#### Problem to work on
Go through the data that follows and restate each line exactly as it reads.

#### Saved entries
▼
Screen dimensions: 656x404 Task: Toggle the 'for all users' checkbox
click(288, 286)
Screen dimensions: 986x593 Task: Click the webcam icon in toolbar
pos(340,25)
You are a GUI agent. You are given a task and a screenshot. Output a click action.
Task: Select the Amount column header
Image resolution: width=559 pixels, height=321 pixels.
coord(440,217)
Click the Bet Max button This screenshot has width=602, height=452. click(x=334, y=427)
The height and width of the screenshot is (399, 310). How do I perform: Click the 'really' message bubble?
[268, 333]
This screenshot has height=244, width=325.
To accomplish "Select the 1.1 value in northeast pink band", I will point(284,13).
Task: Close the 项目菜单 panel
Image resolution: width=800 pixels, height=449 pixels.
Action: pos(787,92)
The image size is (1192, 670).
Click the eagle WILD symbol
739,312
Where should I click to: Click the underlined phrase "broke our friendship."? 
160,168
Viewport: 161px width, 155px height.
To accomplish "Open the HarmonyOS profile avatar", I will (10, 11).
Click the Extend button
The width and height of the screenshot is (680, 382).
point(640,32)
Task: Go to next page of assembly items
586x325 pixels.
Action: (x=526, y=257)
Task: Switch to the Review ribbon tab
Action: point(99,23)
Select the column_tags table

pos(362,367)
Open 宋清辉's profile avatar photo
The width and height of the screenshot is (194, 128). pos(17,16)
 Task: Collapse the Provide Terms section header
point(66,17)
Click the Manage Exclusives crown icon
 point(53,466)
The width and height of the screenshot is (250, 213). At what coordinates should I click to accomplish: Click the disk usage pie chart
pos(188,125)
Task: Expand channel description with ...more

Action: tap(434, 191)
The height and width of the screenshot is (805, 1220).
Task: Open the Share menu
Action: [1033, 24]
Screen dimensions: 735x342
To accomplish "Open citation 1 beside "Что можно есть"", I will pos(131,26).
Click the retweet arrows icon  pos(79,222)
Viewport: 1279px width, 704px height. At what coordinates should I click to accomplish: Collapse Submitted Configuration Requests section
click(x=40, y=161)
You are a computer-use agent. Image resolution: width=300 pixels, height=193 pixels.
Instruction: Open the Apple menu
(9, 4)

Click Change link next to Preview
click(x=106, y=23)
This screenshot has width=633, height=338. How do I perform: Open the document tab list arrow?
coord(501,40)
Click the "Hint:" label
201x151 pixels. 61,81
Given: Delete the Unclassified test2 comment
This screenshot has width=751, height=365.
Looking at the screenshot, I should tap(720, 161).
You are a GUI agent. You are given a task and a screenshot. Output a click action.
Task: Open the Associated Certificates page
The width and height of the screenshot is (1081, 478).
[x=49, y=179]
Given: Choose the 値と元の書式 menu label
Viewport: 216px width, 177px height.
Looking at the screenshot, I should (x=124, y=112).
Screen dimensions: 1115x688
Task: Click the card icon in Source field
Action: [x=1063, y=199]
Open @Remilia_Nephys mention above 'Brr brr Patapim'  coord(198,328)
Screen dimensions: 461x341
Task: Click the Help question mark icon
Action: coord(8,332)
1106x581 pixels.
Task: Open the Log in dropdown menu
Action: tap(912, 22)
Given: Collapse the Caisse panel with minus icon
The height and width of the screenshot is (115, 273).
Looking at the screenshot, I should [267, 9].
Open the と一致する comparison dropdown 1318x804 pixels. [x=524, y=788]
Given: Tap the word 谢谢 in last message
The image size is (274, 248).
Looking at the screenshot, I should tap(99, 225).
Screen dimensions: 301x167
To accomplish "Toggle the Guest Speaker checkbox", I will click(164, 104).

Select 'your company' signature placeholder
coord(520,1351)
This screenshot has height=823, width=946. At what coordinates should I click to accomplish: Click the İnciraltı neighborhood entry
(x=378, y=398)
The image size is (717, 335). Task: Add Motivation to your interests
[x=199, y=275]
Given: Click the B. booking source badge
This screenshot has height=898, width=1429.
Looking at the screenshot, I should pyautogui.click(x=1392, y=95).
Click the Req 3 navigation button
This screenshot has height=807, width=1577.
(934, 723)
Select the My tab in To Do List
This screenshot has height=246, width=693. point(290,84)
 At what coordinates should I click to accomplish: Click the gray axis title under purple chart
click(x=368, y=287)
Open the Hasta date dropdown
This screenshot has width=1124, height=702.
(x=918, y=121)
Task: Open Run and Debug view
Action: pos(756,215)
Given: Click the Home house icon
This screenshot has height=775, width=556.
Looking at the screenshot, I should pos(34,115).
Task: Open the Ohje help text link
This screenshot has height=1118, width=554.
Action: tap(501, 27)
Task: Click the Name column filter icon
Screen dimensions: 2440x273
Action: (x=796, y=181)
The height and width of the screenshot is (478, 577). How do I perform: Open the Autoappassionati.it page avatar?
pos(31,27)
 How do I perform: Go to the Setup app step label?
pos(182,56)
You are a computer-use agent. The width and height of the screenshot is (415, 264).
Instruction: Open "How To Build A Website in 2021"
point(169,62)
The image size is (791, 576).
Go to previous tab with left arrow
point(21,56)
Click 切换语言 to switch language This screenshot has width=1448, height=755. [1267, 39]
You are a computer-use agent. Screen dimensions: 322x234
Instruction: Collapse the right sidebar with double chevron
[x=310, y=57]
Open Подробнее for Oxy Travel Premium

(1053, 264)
▲
#### Output of the task
Screen dimensions: 656x404 Task: Toggle the 'for all users' checkbox
click(288, 286)
Screen dimensions: 986x593 Task: Click the webcam icon in toolbar
pos(340,25)
You are a GUI agent. You are given a task and a screenshot. Output a click action.
Task: Select the Amount column header
Image resolution: width=559 pixels, height=321 pixels.
coord(440,217)
Click the Bet Max button This screenshot has width=602, height=452. click(x=334, y=427)
The height and width of the screenshot is (399, 310). How do I perform: Click the 'really' message bubble?
[268, 333]
This screenshot has height=244, width=325.
To accomplish "Select the 1.1 value in northeast pink band", I will point(284,13).
Task: Close the 项目菜单 panel
Image resolution: width=800 pixels, height=449 pixels.
Action: pos(787,92)
The image size is (1192, 670).
Click the eagle WILD symbol
739,312
Where should I click to: Click the underlined phrase "broke our friendship."? 
160,168
Viewport: 161px width, 155px height.
To accomplish "Open the HarmonyOS profile avatar", I will (10, 11).
Click the Extend button
The width and height of the screenshot is (680, 382).
point(640,32)
Task: Go to next page of assembly items
586x325 pixels.
Action: (x=526, y=257)
Task: Switch to the Review ribbon tab
Action: point(99,23)
Select the column_tags table

pos(362,367)
Open 宋清辉's profile avatar photo
The width and height of the screenshot is (194, 128). pos(17,16)
 Task: Collapse the Provide Terms section header
point(66,17)
Click the Manage Exclusives crown icon
 point(53,466)
The width and height of the screenshot is (250, 213). At what coordinates should I click to accomplish: Click the disk usage pie chart
pos(188,125)
Task: Expand channel description with ...more

Action: tap(434, 191)
The height and width of the screenshot is (805, 1220).
Task: Open the Share menu
Action: [1033, 24]
Screen dimensions: 735x342
To accomplish "Open citation 1 beside "Что можно есть"", I will pos(131,26).
Click the retweet arrows icon  pos(79,222)
Viewport: 1279px width, 704px height. At what coordinates should I click to accomplish: Collapse Submitted Configuration Requests section
click(x=40, y=161)
You are a computer-use agent. Image resolution: width=300 pixels, height=193 pixels.
Instruction: Open the Apple menu
(9, 4)

Click Change link next to Preview
click(x=106, y=23)
This screenshot has width=633, height=338. How do I perform: Open the document tab list arrow?
coord(501,40)
Click the "Hint:" label
201x151 pixels. 61,81
Given: Delete the Unclassified test2 comment
This screenshot has width=751, height=365.
Looking at the screenshot, I should tap(720, 161).
You are a GUI agent. You are given a task and a screenshot. Output a click action.
Task: Open the Associated Certificates page
The width and height of the screenshot is (1081, 478).
[x=49, y=179]
Given: Choose the 値と元の書式 menu label
Viewport: 216px width, 177px height.
Looking at the screenshot, I should (x=124, y=112).
Screen dimensions: 1115x688
Task: Click the card icon in Source field
Action: [x=1063, y=199]
Open @Remilia_Nephys mention above 'Brr brr Patapim'  coord(198,328)
Screen dimensions: 461x341
Task: Click the Help question mark icon
Action: coord(8,332)
1106x581 pixels.
Task: Open the Log in dropdown menu
Action: tap(912, 22)
Given: Collapse the Caisse panel with minus icon
The height and width of the screenshot is (115, 273).
Looking at the screenshot, I should [267, 9].
Open the と一致する comparison dropdown 1318x804 pixels. [x=524, y=788]
Given: Tap the word 谢谢 in last message
The image size is (274, 248).
Looking at the screenshot, I should tap(99, 225).
Screen dimensions: 301x167
To accomplish "Toggle the Guest Speaker checkbox", I will click(164, 104).

Select 'your company' signature placeholder
coord(520,1351)
This screenshot has height=823, width=946. At what coordinates should I click to accomplish: Click the İnciraltı neighborhood entry
(x=378, y=398)
The image size is (717, 335). Task: Add Motivation to your interests
[x=199, y=275]
Given: Click the B. booking source badge
This screenshot has height=898, width=1429.
Looking at the screenshot, I should pyautogui.click(x=1392, y=95).
Click the Req 3 navigation button
This screenshot has height=807, width=1577.
(934, 723)
Select the My tab in To Do List
This screenshot has height=246, width=693. point(290,84)
 At what coordinates should I click to accomplish: Click the gray axis title under purple chart
click(x=368, y=287)
Open the Hasta date dropdown
This screenshot has width=1124, height=702.
(x=918, y=121)
Task: Open Run and Debug view
Action: pos(756,215)
Given: Click the Home house icon
This screenshot has height=775, width=556.
Looking at the screenshot, I should pos(34,115).
Task: Open the Ohje help text link
This screenshot has height=1118, width=554.
Action: tap(501, 27)
Task: Click the Name column filter icon
Screen dimensions: 2440x273
Action: (x=796, y=181)
The height and width of the screenshot is (478, 577). How do I perform: Open the Autoappassionati.it page avatar?
pos(31,27)
 How do I perform: Go to the Setup app step label?
pos(182,56)
You are a computer-use agent. The width and height of the screenshot is (415, 264).
Instruction: Open "How To Build A Website in 2021"
point(169,62)
The image size is (791, 576).
Go to previous tab with left arrow
point(21,56)
Click 切换语言 to switch language This screenshot has width=1448, height=755. [1267, 39]
You are a computer-use agent. Screen dimensions: 322x234
Instruction: Collapse the right sidebar with double chevron
[x=310, y=57]
Open Подробнее for Oxy Travel Premium

(1053, 264)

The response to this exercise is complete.